PUBLISHED 02 Jul 2013

IN Equality & Diversity

A part time woman Police Inspector has won a claim for equal pay against the Metropolitan Police because of their refusal to pay her for the hours she worked in addition to her part time hours.

Full-time inspectors are paid for 40 hours a week but do not receive overtime payments when they work over 40 hours. Inspector Claire Clark, from Kensington and Chelsea Borough, worked part time (32 hours per week) between September 2006 and April 2009, but she often worked additional hours over that period. She was paid for 32 hours per week, even in weeks where she worked longer hours.

This meant that if she and a full-time Inspector both worked the same number of hours in excess of 32 hours, the full-time Inspector received a higher hourly rate of pay. The Court identified that this was sex discrimination because the overwhelming majority (96%) of part-time inspectors serving in the Metropolitan Police were women, whilst the overwhelming majority (86%) of full-time Inspectors were men.

The Court also said that this was contrary to Police Regulations which govern the payment of full and part-time police officers.
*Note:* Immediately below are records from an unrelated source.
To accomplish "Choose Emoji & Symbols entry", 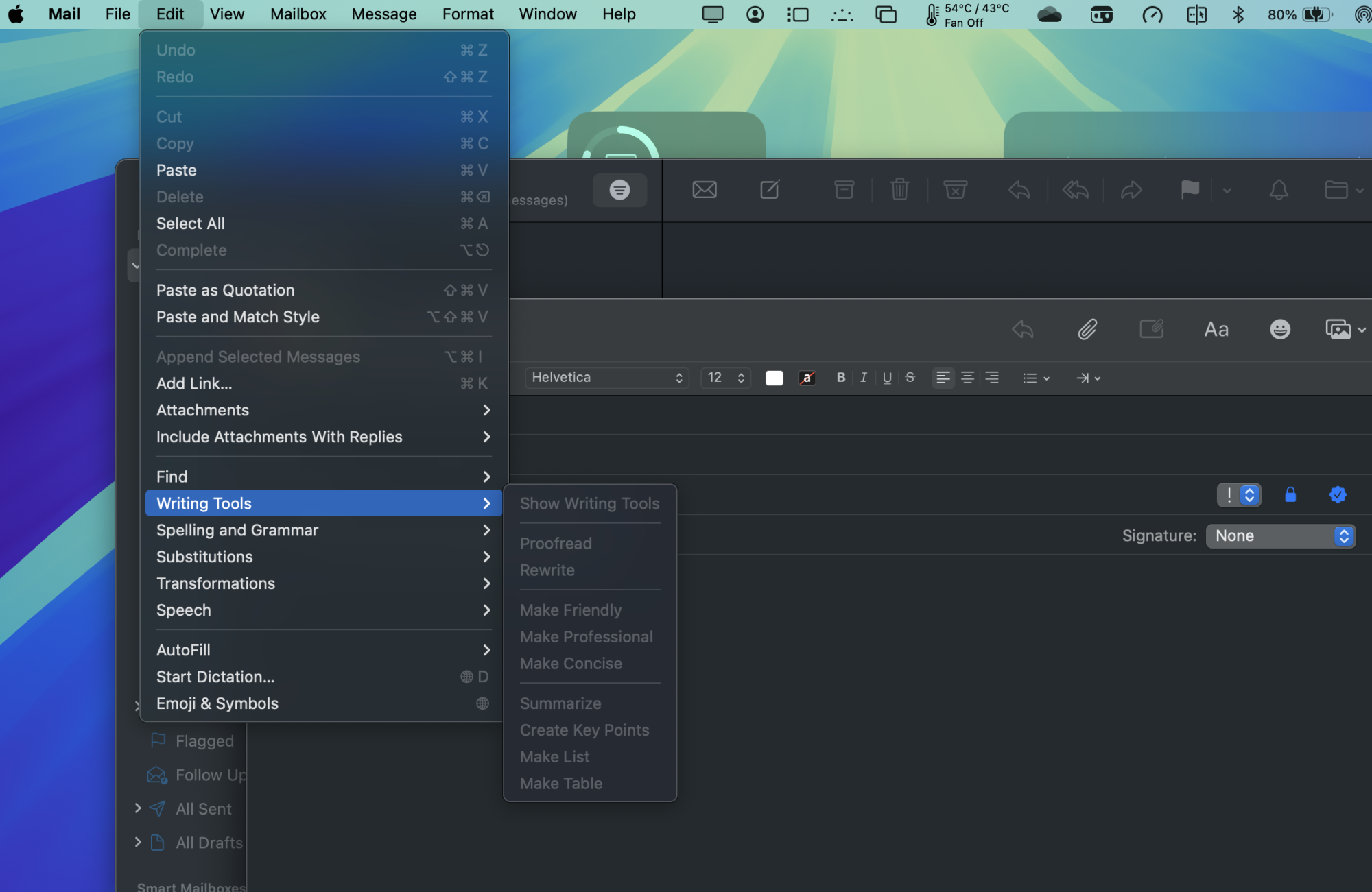I will click(x=217, y=703).
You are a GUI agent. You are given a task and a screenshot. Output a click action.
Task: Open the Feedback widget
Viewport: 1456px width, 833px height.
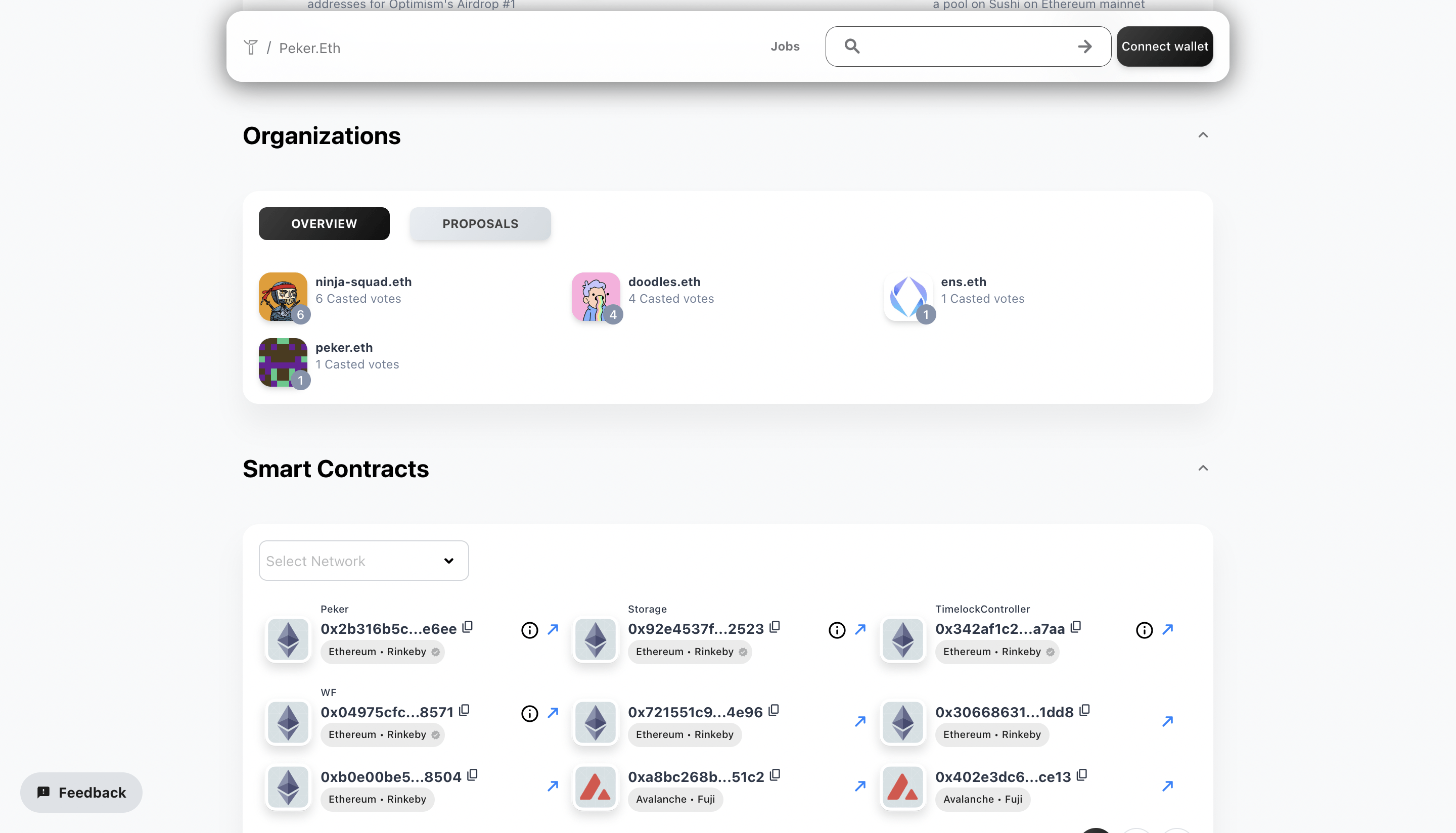(81, 793)
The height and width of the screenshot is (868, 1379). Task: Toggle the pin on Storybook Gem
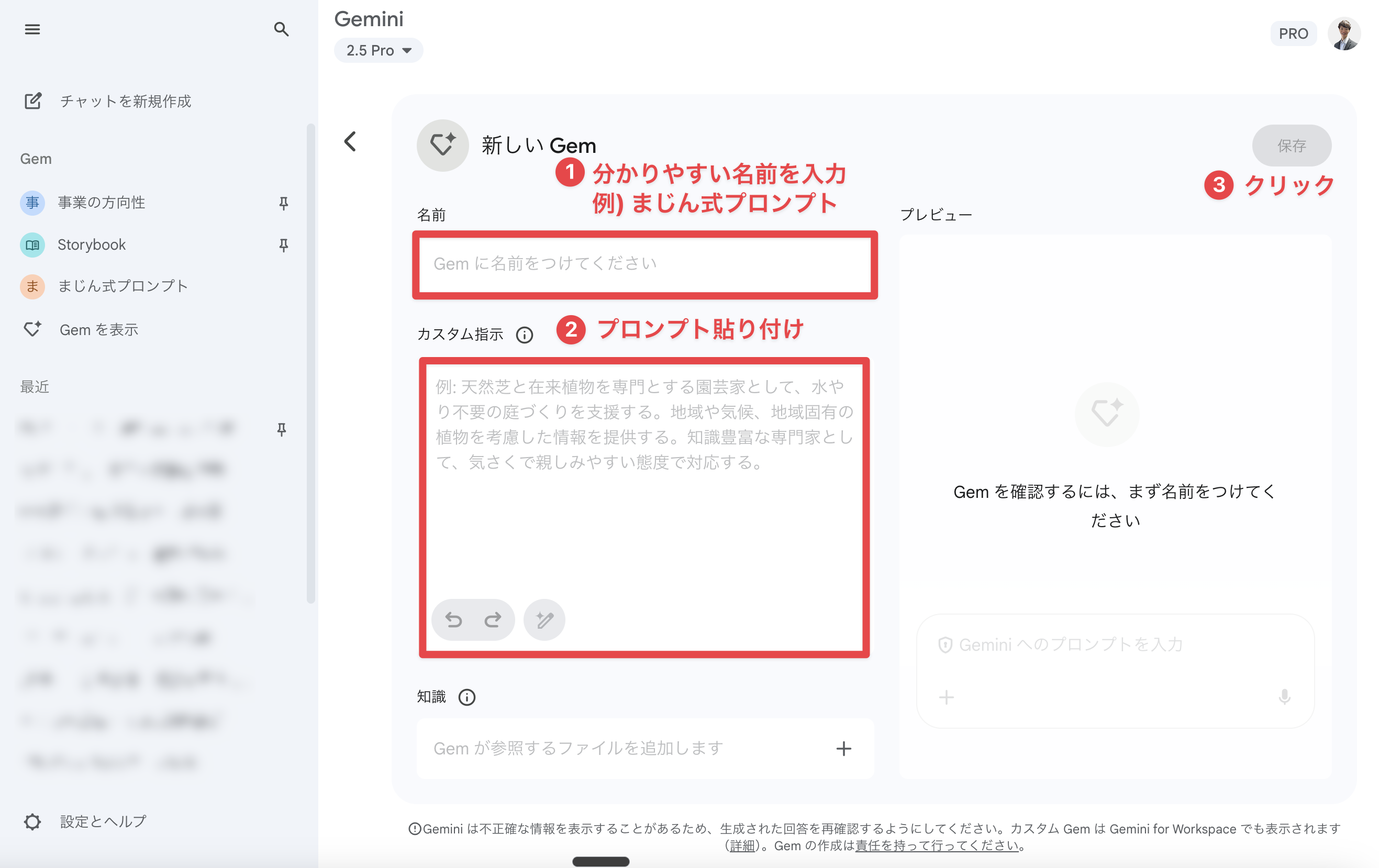[x=283, y=245]
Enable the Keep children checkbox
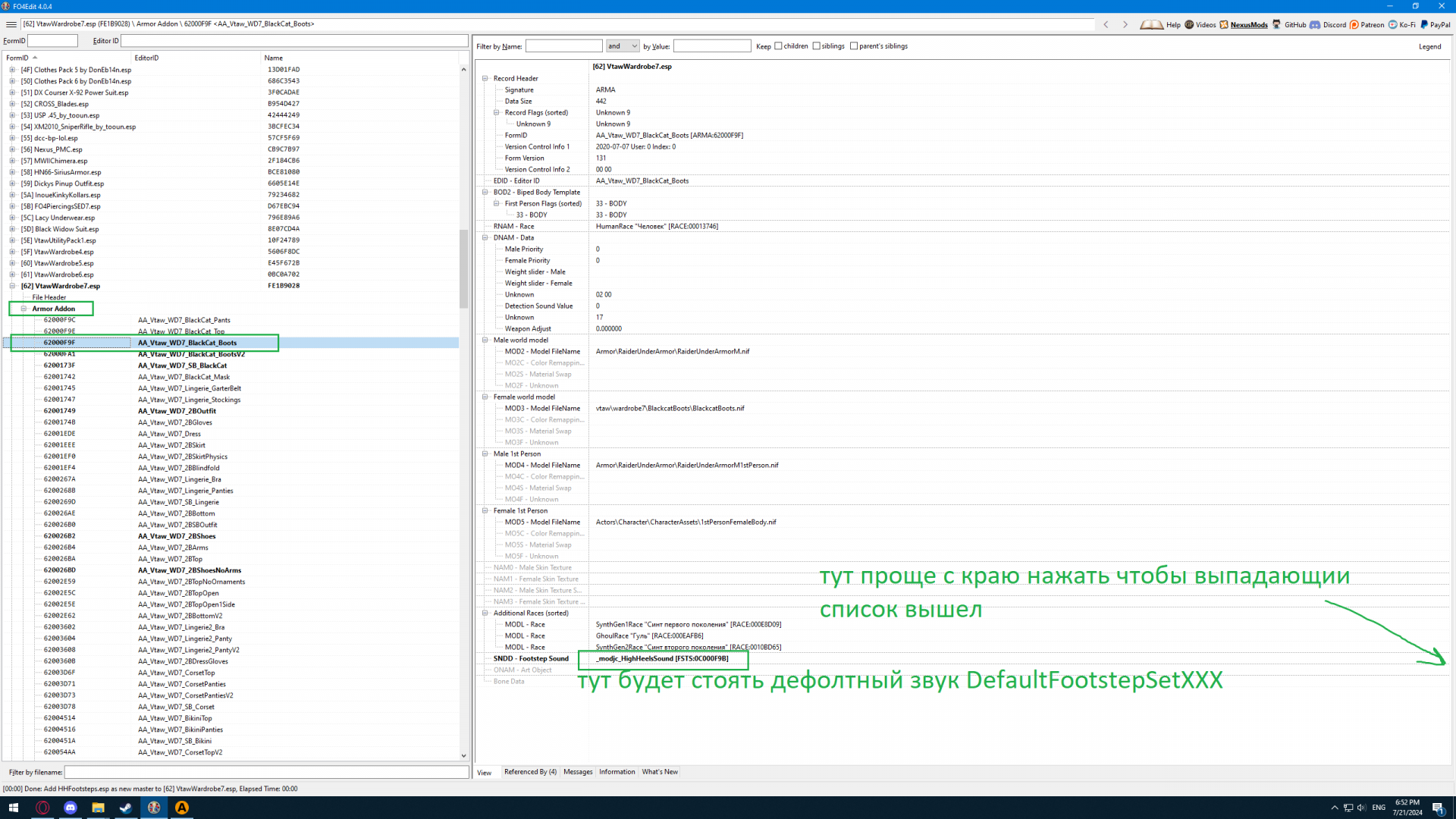The image size is (1456, 819). point(778,46)
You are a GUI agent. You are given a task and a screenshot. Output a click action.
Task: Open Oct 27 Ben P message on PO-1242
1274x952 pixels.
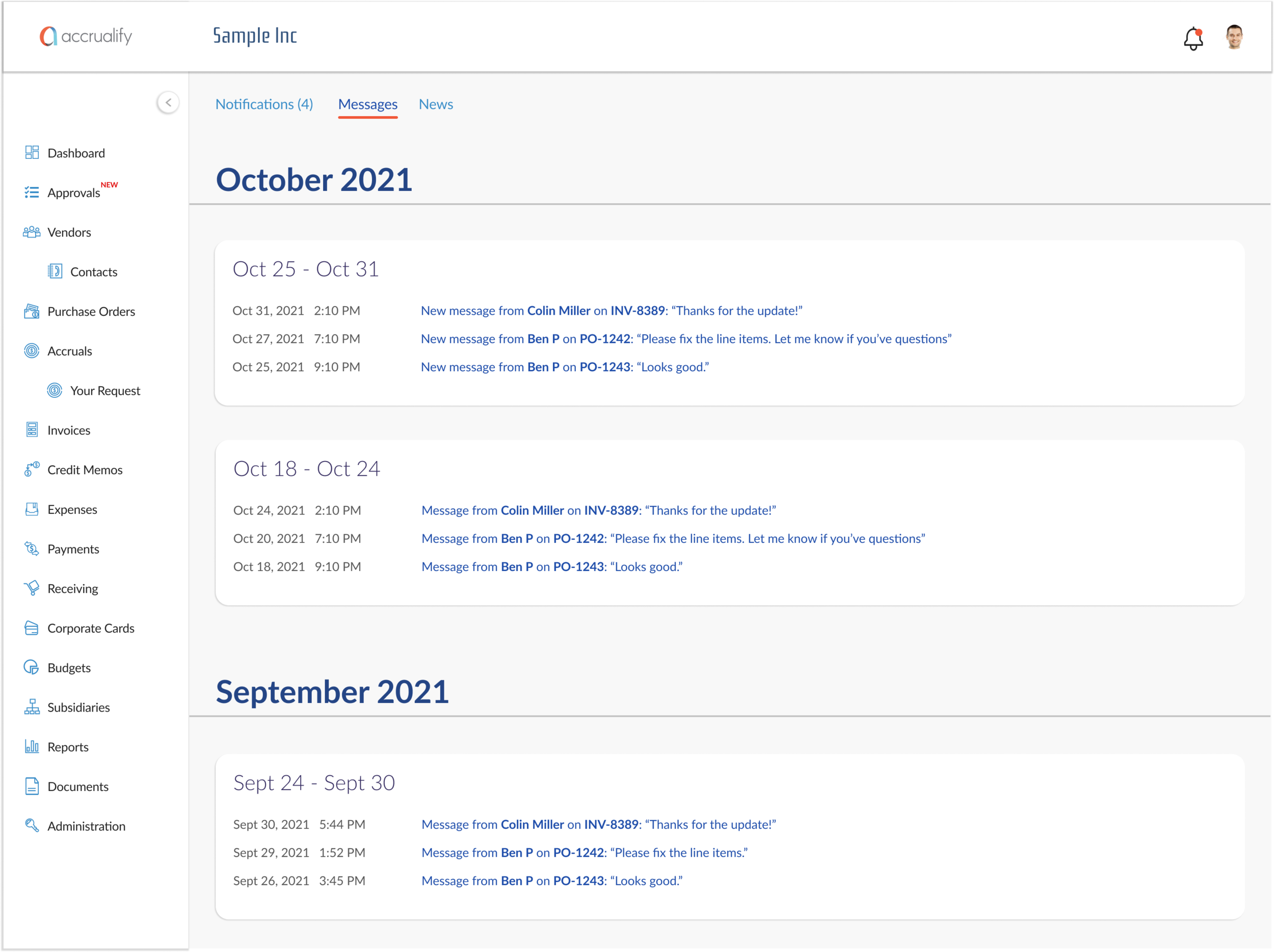tap(685, 339)
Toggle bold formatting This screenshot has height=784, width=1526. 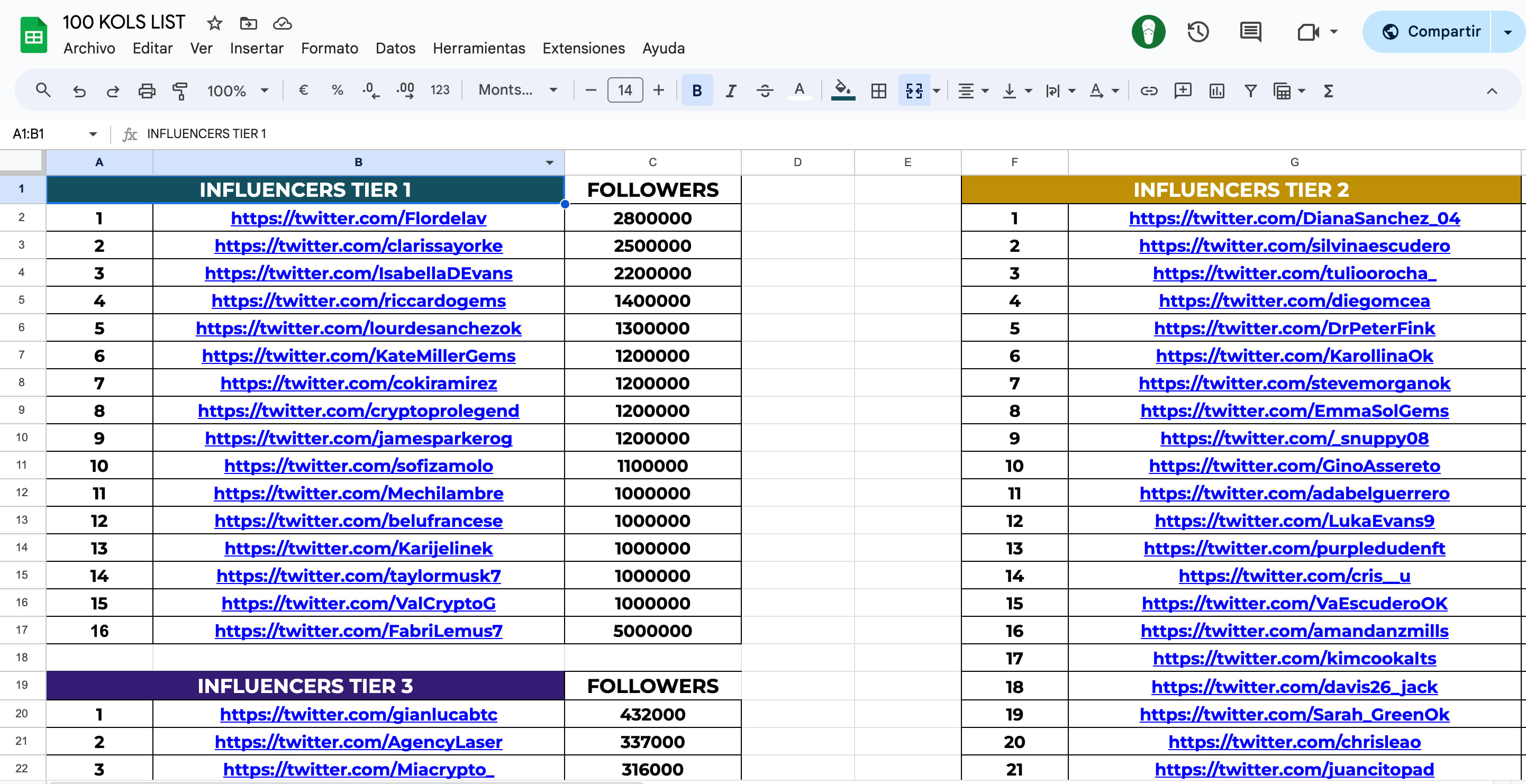pyautogui.click(x=697, y=90)
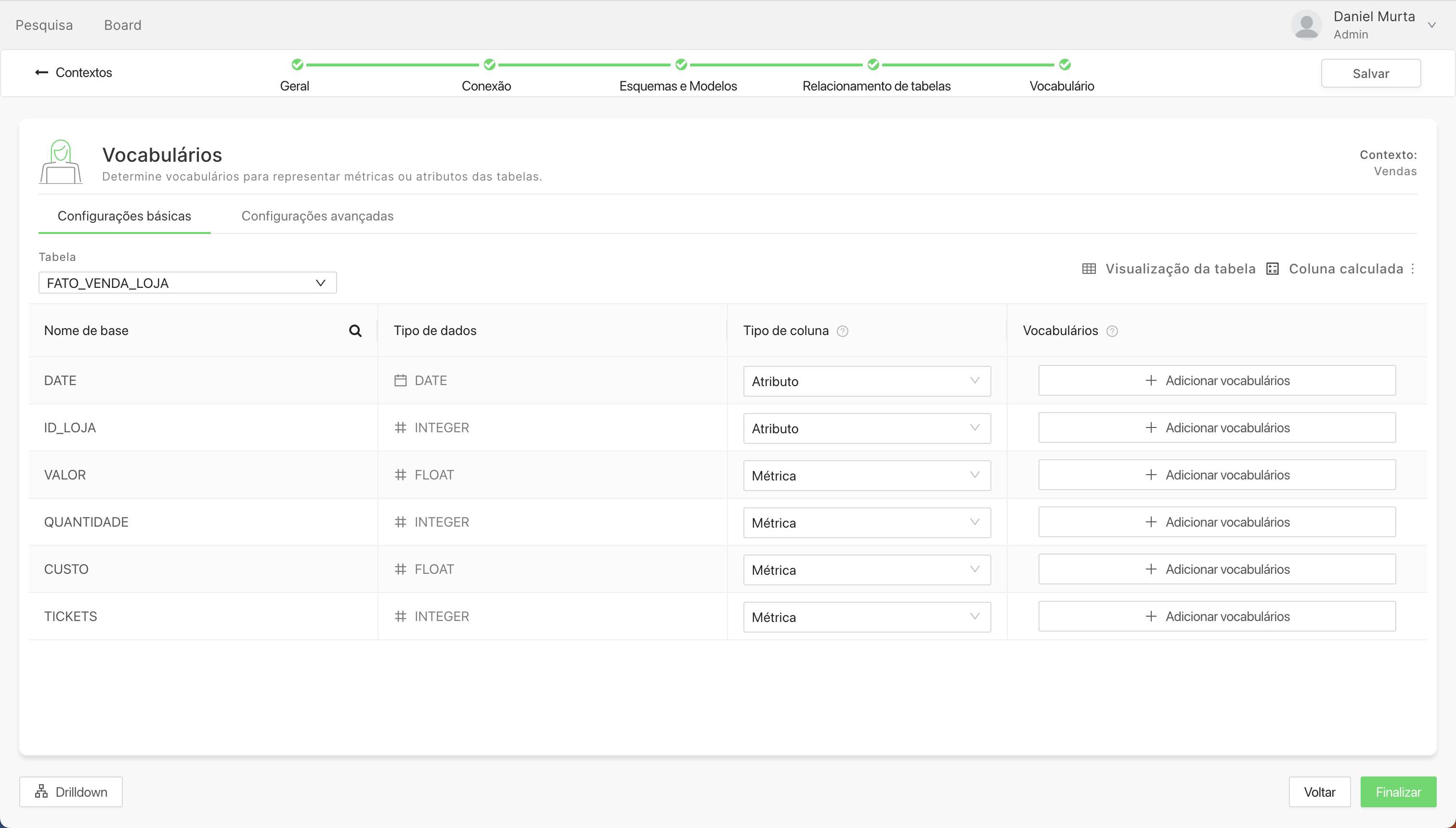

Ian Rennie, General Secretary of the Police Federation, which supported Claire Clark’s case said: “It is really disappointing that this case has had to go before the Court. Police officers do not get a choice of whether to work additional hours. They must work as and when directed. The vast majority of part time officers are women with childcare commitments who are trying to maintain their police career. We are pleased that the Court has recognised that this underpayment was not only unfair but unlawful discrimination against women officers”.